2

For a security PoC in java 1.8 (java.util.regex.*) I try to detect in a log file an sql injection attack like "union select from", even if it's encoded to bypass a waf. Example from OWASP:

/*!%55NiOn*/ /*!%53eLEct*/
REVERSE(noinu)+REVERSE(tceles)
un?+un/**/ion+se/**/lect+

A dirty way to detect it thanks to a regex would be to detect 3 consecutive letters in character classes, [unio], [selct] and [from].
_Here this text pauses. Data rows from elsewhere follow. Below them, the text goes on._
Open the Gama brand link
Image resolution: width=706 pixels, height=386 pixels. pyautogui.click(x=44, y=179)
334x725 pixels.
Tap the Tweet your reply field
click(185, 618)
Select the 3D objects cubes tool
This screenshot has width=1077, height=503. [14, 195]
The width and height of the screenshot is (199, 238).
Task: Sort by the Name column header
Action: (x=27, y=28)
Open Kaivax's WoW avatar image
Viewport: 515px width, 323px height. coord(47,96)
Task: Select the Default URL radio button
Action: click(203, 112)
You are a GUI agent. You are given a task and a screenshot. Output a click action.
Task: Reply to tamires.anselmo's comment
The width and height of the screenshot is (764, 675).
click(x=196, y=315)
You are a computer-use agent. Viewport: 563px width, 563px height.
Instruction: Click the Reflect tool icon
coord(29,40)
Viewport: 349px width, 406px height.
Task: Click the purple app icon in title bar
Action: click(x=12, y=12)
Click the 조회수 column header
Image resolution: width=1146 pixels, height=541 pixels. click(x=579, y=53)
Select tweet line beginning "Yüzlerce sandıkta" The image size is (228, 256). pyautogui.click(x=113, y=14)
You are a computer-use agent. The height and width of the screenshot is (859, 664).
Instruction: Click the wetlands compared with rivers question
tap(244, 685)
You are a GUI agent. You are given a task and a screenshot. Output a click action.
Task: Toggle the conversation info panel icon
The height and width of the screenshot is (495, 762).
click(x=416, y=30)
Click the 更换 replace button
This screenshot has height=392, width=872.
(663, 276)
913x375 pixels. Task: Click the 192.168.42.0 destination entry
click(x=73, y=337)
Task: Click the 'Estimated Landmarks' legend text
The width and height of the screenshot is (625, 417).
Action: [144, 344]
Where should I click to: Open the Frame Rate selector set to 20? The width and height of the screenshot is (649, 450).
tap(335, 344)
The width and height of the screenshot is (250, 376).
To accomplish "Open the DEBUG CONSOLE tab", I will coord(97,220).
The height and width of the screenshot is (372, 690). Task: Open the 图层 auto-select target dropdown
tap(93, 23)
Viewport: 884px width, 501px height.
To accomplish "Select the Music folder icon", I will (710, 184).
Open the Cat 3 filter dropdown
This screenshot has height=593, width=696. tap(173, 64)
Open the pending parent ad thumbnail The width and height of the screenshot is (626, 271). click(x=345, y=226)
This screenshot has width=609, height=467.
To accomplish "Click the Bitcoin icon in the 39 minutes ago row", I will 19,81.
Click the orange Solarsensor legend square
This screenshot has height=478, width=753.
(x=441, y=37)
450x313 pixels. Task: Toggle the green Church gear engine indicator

So a quite simple regex with few false positive would be like:

([unio])([unio&&[^\\1])[unio&&[^\\1\\2]] => does not match uni

[unio][unio&&[^u][unio&&[^un]] => does match uni

So I use subtraction, but using capturing group or named capturing group in a subtraction seems impossible but I need it to detect REVERSE(noinu)+REVERSE(tceles) as well as /*!%55NiOn*/ /*!%53eLEct*/

Does anyone know how I could do it?

Thanks and sorry for the crappy english

Darud
  • 23
  • 2

1 Answers1

1

If I understand your specification correctly, than the following should do the trick:

(([unio]|[selct]|[from])\2?(?!\2)){3,}+

For a detailed explanation see this Regex 101, but in short:

  • match one of the groups
  • look ahead for other members from the groups
  • look for at least three member

This will mix-and-match from the groups (i.e., it will find rio). If you want to have matches only from the specific groups, w/o mix-and-match then as a first try I would suggest to use three different regexes (one for each matching group), because while it is definitely doable to do that kind of matching with one single regex, the question is how readable it will be?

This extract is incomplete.